Oral administration of antigen has long been considered as a promising alternative for the treatment of chronic autoimmune diseases including rheumatoid arthritis (RA), and oral application of type II collagen (CII) has been proven to improve pathogenic symptoms in RA patients without problematic side effects. To further current understandings about the immune suppression mechanisms mediated by orally administered antigens, we examined the changes in IgG subtypes, T-cell proliferative response, and proportion of interleukin (IL)-10 producing Th subsets in a time course study of collagen induced arthritis (CIA) animal models. We found that joint inflammation in CIA mouse peaked at 5 weeks after first immunization with CII, which was significantly subdued in mice pre-treated by repeated oral administration of CII. Orally tolerized mice also showed increase in their serum level of IgG1, while the level of IgG2a was decreased. T-cell proliferation upon CII stimulation was also suppressed in lymph nodes of mice given oral administration of CII compared to non-tolerized controls.

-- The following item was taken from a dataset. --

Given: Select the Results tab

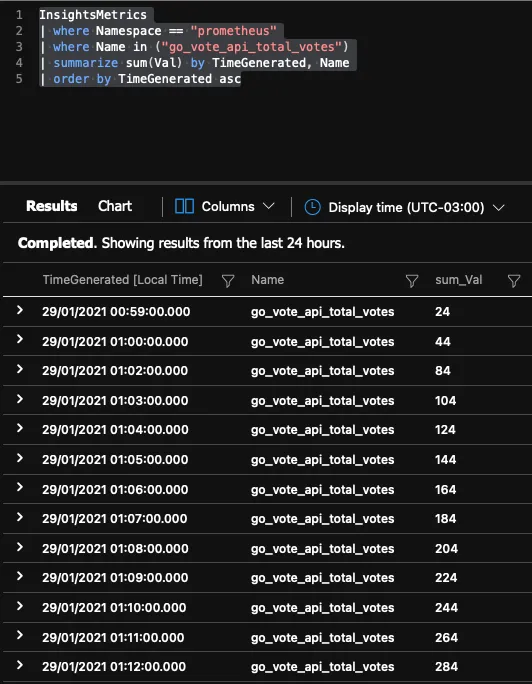Looking at the screenshot, I should (51, 206).
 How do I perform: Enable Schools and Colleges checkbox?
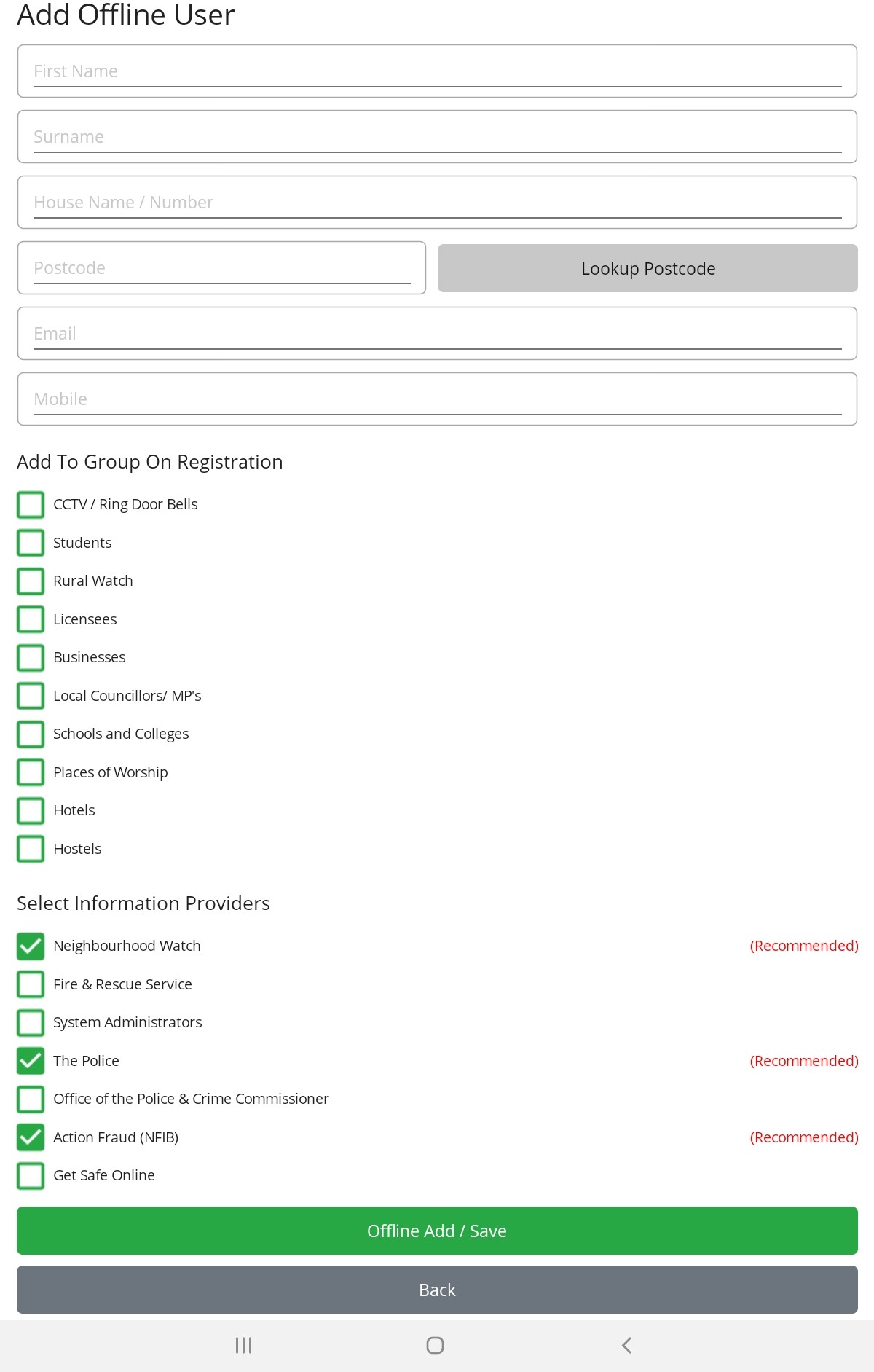click(x=31, y=734)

When cultured in vitro in the presence of CII, T-cells isolated from orally tolerized mice presented higher proportion of CD4+ IL-10+ subsets compared to non-tolerized controls. Interestingly, such increase in IL-10 producing cells were obvious first in Peyer's patch, then by 5 weeks after immunization, in mesenteric lymph node and spleen instead. This result indicates that a particular subset of T-cells with immune suppressive functions might have migrated from the original contact site with CII to inflamed joints via peripheral blood after 5 weeks post immunization.